By Don Bolding
FORT HOOD, Texas (Reuters) - Jury selection was completed on Tuesday for the military murder trial of an Army Major accused of killing 13 soldiers at Fort Hood, Texas in 2009, the biggest non-combat massacre on a U.S. base.
Military judge Colonel Tara Osborn said on Tuesday that three more members of the jury had been confirmed after 10 U.S. Army officers were chosen last week for the court martial of Major Nidal Hasan, an Army psychiatrist. Opening statements are scheduled to begin no earlier than August 6.
Hasan has said he opened fire on November 5, 2009 to protect Muslims and the Taliban in Afghanistan from aggression by the United States. He was shot by civilian base police during the attack and is paralyzed from the chest down.
Fort Hood was a major deployment point for the wars in Iraq and Afghanistan. At the time of the shooting Hasan, an American-born Muslim, was preparing to deploy to Afghanistan with a unit assigned to help soldiers deal with mental health issues.
Witnesses say Hasan shouted in Arabic "God is greatest" while firing the gun. He has told the court he spends hours reading the Koran in his cell every day.
Hasan faces the death penalty if convicted of killing the soldiers and wounding 32 other people when he opened fire at a Fort Hood facility where soldiers prepare for deployments.
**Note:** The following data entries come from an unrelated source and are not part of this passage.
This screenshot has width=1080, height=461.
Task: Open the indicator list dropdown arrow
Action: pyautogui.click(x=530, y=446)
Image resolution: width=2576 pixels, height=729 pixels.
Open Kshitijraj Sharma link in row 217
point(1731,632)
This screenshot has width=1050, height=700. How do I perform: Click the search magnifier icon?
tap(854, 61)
The 13 jurors, all of whom are of superior rank to Hasan, will be asked to decide if he is guilty of premeditated murder and premeditated attempted murder. They must be unanimous to impose a death sentence. The last court martial execution in the United States was in 1961.
Hasan could also be sentenced to life without parole, or be found guilty on lesser charges.
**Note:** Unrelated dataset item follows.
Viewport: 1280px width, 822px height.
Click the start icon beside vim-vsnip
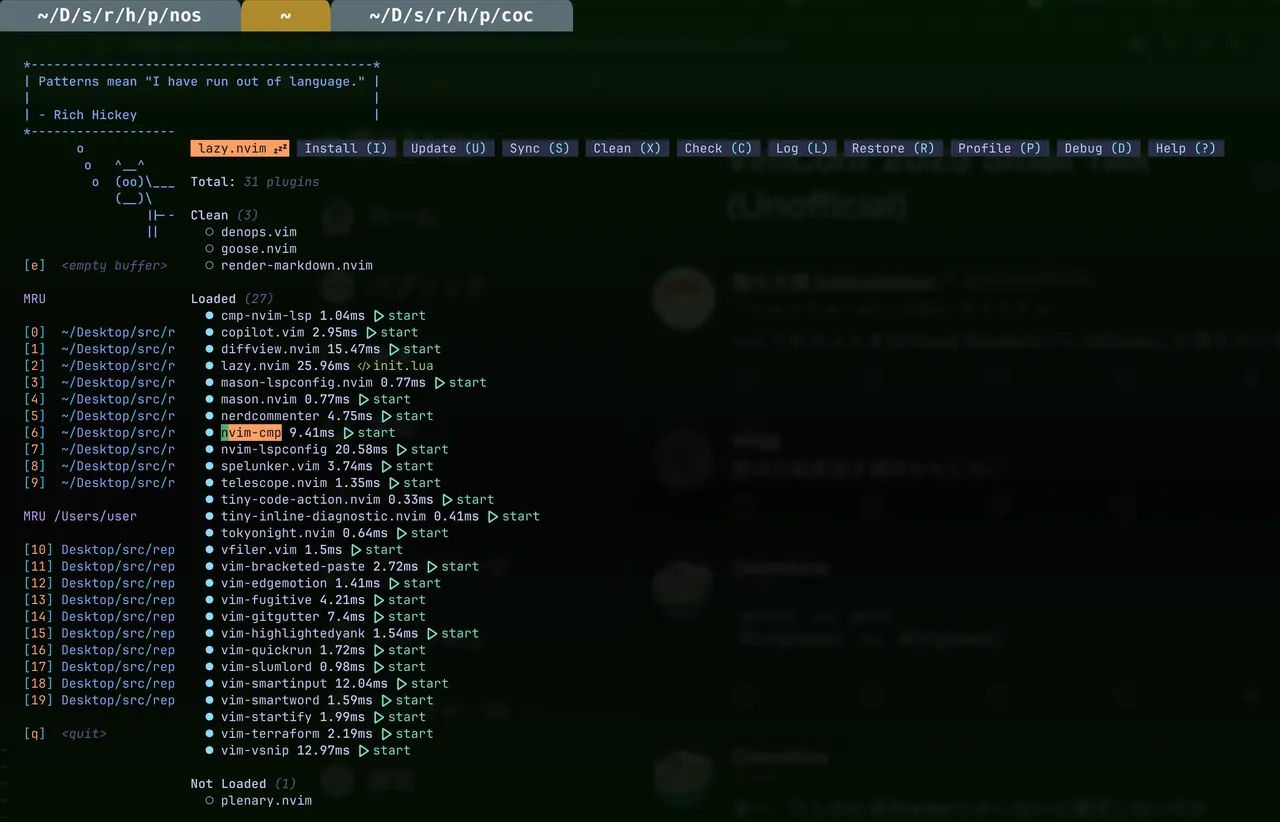[x=364, y=750]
The Army has not released the names of the jurors who include 10 colonels, two lieutenant colonels and a major.
The case has been delayed several times by unusual turns including arguments over whether Hasan could keep a beard against Army regulations and whether he could represent himself in the court martial. He is representing himself.
Hasan has been allowed to wear the beard, which he said he grew for religious reasons, and in court is wearing a combat camouflage uniform, rather than a dress uniform, for medical reasons.